■ THE PROBLEM ■
Set every entry down again exactly, omitting none.

(Extracted data entries)
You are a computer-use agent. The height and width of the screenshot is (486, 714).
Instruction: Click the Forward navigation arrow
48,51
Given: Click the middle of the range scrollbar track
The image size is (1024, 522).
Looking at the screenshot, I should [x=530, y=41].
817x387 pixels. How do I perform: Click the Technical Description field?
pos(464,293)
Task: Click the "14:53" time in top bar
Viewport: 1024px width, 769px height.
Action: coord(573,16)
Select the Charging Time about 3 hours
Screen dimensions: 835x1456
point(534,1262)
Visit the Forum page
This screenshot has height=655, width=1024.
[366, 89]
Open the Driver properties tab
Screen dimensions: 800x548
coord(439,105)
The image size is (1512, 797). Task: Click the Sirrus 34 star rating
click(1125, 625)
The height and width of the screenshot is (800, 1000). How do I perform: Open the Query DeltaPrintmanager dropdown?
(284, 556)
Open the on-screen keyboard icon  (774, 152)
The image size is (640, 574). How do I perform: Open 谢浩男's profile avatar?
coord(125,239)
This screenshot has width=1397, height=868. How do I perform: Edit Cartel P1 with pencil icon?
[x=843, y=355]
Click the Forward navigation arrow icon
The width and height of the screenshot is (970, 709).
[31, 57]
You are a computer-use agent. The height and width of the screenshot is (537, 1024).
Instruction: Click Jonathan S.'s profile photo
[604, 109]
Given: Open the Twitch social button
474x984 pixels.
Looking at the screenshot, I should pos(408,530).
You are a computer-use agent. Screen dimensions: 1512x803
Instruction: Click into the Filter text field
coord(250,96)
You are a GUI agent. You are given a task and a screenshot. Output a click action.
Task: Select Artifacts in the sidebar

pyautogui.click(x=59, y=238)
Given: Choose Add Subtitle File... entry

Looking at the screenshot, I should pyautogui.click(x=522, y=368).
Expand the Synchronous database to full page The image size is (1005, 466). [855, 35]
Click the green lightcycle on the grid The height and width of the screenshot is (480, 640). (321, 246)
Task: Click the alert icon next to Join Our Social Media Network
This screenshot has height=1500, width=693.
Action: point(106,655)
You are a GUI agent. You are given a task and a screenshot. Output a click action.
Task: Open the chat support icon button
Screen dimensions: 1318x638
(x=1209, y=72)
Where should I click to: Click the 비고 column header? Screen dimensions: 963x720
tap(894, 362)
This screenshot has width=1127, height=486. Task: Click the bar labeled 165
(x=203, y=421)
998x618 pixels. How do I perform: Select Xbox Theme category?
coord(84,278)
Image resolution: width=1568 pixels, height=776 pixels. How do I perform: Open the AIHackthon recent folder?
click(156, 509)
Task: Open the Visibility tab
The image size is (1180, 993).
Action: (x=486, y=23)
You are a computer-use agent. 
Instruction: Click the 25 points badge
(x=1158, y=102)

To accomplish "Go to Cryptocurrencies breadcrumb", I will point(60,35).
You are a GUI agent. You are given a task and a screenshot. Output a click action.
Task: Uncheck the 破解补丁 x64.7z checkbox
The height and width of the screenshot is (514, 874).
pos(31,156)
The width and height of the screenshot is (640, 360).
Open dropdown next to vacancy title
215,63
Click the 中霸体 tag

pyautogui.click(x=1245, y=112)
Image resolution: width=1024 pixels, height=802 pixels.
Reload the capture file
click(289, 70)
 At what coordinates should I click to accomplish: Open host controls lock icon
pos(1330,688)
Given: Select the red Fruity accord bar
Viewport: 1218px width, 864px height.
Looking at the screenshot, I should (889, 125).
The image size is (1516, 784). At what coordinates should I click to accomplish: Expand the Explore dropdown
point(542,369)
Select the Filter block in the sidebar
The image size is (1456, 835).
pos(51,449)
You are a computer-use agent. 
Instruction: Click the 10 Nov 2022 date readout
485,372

■ ANSWER TO THIS TASK ■
You are a computer-use agent. The height and width of the screenshot is (486, 714).
Instruction: Click the Forward navigation arrow
48,51
Given: Click the middle of the range scrollbar track
The image size is (1024, 522).
Looking at the screenshot, I should [x=530, y=41].
817x387 pixels. How do I perform: Click the Technical Description field?
pos(464,293)
Task: Click the "14:53" time in top bar
Viewport: 1024px width, 769px height.
Action: coord(573,16)
Select the Charging Time about 3 hours
Screen dimensions: 835x1456
point(534,1262)
Visit the Forum page
This screenshot has height=655, width=1024.
[366, 89]
Open the Driver properties tab
Screen dimensions: 800x548
coord(439,105)
The image size is (1512, 797). Task: Click the Sirrus 34 star rating
click(1125, 625)
The height and width of the screenshot is (800, 1000). How do I perform: Open the Query DeltaPrintmanager dropdown?
(284, 556)
Open the on-screen keyboard icon  (774, 152)
The image size is (640, 574). How do I perform: Open 谢浩男's profile avatar?
coord(125,239)
This screenshot has width=1397, height=868. How do I perform: Edit Cartel P1 with pencil icon?
[x=843, y=355]
Click the Forward navigation arrow icon
The width and height of the screenshot is (970, 709).
[31, 57]
You are a computer-use agent. The height and width of the screenshot is (537, 1024).
Instruction: Click Jonathan S.'s profile photo
[604, 109]
Given: Open the Twitch social button
474x984 pixels.
Looking at the screenshot, I should pos(408,530).
You are a computer-use agent. Screen dimensions: 1512x803
Instruction: Click into the Filter text field
coord(250,96)
You are a GUI agent. You are given a task and a screenshot. Output a click action.
Task: Select Artifacts in the sidebar

pyautogui.click(x=59, y=238)
Given: Choose Add Subtitle File... entry

Looking at the screenshot, I should pyautogui.click(x=522, y=368).
Expand the Synchronous database to full page The image size is (1005, 466). [855, 35]
Click the green lightcycle on the grid The height and width of the screenshot is (480, 640). (321, 246)
Task: Click the alert icon next to Join Our Social Media Network
This screenshot has height=1500, width=693.
Action: point(106,655)
You are a GUI agent. You are given a task and a screenshot. Output a click action.
Task: Open the chat support icon button
Screen dimensions: 1318x638
(x=1209, y=72)
Where should I click to: Click the 비고 column header? Screen dimensions: 963x720
tap(894, 362)
This screenshot has width=1127, height=486. Task: Click the bar labeled 165
(x=203, y=421)
998x618 pixels. How do I perform: Select Xbox Theme category?
coord(84,278)
Image resolution: width=1568 pixels, height=776 pixels. How do I perform: Open the AIHackthon recent folder?
click(156, 509)
Task: Open the Visibility tab
The image size is (1180, 993).
Action: (x=486, y=23)
You are a computer-use agent. 
Instruction: Click the 25 points badge
(x=1158, y=102)

To accomplish "Go to Cryptocurrencies breadcrumb", I will point(60,35).
You are a GUI agent. You are given a task and a screenshot. Output a click action.
Task: Uncheck the 破解补丁 x64.7z checkbox
The height and width of the screenshot is (514, 874).
pos(31,156)
The width and height of the screenshot is (640, 360).
Open dropdown next to vacancy title
215,63
Click the 中霸体 tag

pyautogui.click(x=1245, y=112)
Image resolution: width=1024 pixels, height=802 pixels.
Reload the capture file
click(289, 70)
 At what coordinates should I click to accomplish: Open host controls lock icon
pos(1330,688)
Given: Select the red Fruity accord bar
Viewport: 1218px width, 864px height.
Looking at the screenshot, I should (889, 125).
The image size is (1516, 784). At what coordinates should I click to accomplish: Expand the Explore dropdown
point(542,369)
Select the Filter block in the sidebar
The image size is (1456, 835).
pos(51,449)
You are a computer-use agent. 
Instruction: Click the 10 Nov 2022 date readout
485,372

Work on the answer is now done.